# Hooping Leather Biker Jackets



## Deric (Jan 10, 2008)

I have had several biker clubs approach me about embroidering designs on their leather vest. Has any one done this? How are you stablizing the vest without damaging the leather? Also several of the clubs wear bulletproof vest instead of the usual leather ones. Does anyone have any experience with those. Any help is greatly appreciated, i don't want to damage anyone's expensive clothing.


----------



## tfalk (Apr 3, 2008)

Look up Fast Frames - you use a sticky backing to hold the garment in place. You really can't use a hoop on leather without leaving a burn mark from the hoop.

I used the fast frames to hold a piece of vinyl I embroidered that I then made into a covering for my dashboard in my kit-car


----------



## Buechee (Dec 22, 2005)

The spray will not work, as the vest has a liner. You're not a biker I'm guessing. We have a big patch made and that is what you see on the back of the vest. It's a club patch, their colors. You would have to make the pacth first and then sew it on the vest. I was a biker up until March. And that's what I sell. Anyway, you'll need to be able to make the patch first.


----------



## Pwear (Mar 7, 2008)

I was in a club for a while as well, and also we had our patches sewn on, not embroidered.


----------



## mmagdesigner (Apr 11, 2008)

WOW i had no idea there were so many people out there with cluber knowledge......i date one and yes it is just an emboidered patch that is sewn onto the vest....so who am i chatting with outlaws pistons angels mongols h.o.h. fugowis brothers??? just to name a few in my area


----------



## Pwear (Mar 7, 2008)

I'd be glad to discuss it via PM, not a great idea to start that sort of discussion on this type of forum as we have multiple patch holders here.

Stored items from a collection
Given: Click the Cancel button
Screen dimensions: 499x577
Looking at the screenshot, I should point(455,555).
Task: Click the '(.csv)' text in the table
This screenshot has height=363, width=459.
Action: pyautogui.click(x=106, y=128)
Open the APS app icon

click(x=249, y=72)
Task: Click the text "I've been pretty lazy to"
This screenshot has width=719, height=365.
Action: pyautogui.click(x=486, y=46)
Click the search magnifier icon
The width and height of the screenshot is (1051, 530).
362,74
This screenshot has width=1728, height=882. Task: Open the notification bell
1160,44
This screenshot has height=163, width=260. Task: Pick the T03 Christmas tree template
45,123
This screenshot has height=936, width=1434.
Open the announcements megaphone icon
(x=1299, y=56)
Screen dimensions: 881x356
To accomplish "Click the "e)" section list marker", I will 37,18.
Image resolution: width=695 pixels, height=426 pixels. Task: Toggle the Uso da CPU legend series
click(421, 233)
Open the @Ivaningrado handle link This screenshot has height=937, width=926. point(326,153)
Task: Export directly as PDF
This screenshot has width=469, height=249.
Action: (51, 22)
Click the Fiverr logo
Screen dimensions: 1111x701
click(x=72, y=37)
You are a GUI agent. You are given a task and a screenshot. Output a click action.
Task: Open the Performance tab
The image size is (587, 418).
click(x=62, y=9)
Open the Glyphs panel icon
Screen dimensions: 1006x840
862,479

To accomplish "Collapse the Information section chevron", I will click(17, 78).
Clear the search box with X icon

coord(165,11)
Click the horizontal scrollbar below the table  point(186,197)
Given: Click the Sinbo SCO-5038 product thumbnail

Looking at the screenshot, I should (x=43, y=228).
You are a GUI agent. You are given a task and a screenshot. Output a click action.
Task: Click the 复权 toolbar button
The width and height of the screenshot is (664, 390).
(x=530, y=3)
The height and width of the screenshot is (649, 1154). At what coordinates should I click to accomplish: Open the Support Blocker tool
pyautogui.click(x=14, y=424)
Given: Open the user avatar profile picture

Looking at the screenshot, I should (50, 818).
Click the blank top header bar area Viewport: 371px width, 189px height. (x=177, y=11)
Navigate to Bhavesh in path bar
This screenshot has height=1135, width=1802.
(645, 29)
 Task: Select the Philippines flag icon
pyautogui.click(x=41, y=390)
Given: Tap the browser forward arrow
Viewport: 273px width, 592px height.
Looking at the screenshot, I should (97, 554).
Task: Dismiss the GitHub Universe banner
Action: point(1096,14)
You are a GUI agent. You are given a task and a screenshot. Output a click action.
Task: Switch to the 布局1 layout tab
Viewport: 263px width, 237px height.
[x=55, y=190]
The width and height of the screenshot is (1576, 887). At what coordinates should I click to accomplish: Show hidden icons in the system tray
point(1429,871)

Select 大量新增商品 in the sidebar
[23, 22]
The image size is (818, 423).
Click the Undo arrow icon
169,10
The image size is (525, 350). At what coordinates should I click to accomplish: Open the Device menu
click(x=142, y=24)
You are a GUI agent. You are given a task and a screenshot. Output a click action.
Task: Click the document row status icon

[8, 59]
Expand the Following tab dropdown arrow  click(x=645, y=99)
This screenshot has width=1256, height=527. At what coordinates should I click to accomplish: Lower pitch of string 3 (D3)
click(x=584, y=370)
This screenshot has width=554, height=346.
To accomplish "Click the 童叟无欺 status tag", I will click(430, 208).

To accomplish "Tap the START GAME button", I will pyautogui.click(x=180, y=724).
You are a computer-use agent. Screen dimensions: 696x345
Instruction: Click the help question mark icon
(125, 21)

— EXERCISE TASK 1 —
In the forum thread on hooping leather biker jackets, what does using a hoop on leather leave behind?
— EXERCISE TASK 2 —
Please go on with the forum thread on hooping leather biker jackets, starting after its final post.

— EXERCISE OUTPUT 1 —
A burn mark from the hoop.

— EXERCISE OUTPUT 2 —
Just my .02


----------



## mmagdesigner (Apr 11, 2008)

yeah yer probably right but i always wonder who i am brushing "shirt sleeves" with ya know? always have my curiosity up


----------



## Deric (Jan 10, 2008)

The only bike I have ever riden had pedals and some playing cards on the forks popping the spokes for a motor. I'm thinking about buying a bike but it would still be the kind with pedals.LOL I'm not a biker but it is very popular here in NC. So I need to do the complete design on an applique and then sew it on with a sewing machine? What about the bullet proof vest? I am assuming that it would have an opening somewhere so it could be laundered, that may give me a way to get it done. I haven't seen them yet so this is speculation. thanks for the replies.


----------



## dx2olson (Apr 1, 2008)

Deric.....My husband is a police officer and wears a bullet proof vest every day. His vest does have a lining that the body armour can be removed from so that the lining can be washed. Good luck! Deb


----------



## Buechee (Dec 22, 2005)

dx2olson said:


> Deric.....My husband is a police officer and wears a bullet proof vest every day. His vest does have a lining that the body armour can be removed from so that the lining can be washed. Good luck! Deb


 
It's not this kind of vest, it just looks like one. It's really just another leather vest. It also has a liner. If you are good with the sewing, you can take the liner out, sew on patch and re-sew the liner.


----------



## Deric (Jan 10, 2008)

Thanks everyone I will let you know how this goes


----------



## selzler (Apr 4, 2007)

I do alot of embroidered leather jackets I use hoops all the time. Put stablizer on the bottom and a round the top hoop that way you don't leave any marks on the leather. The lady that showed me this trick wraped her top hoop. I just lay it down were the hoop will be.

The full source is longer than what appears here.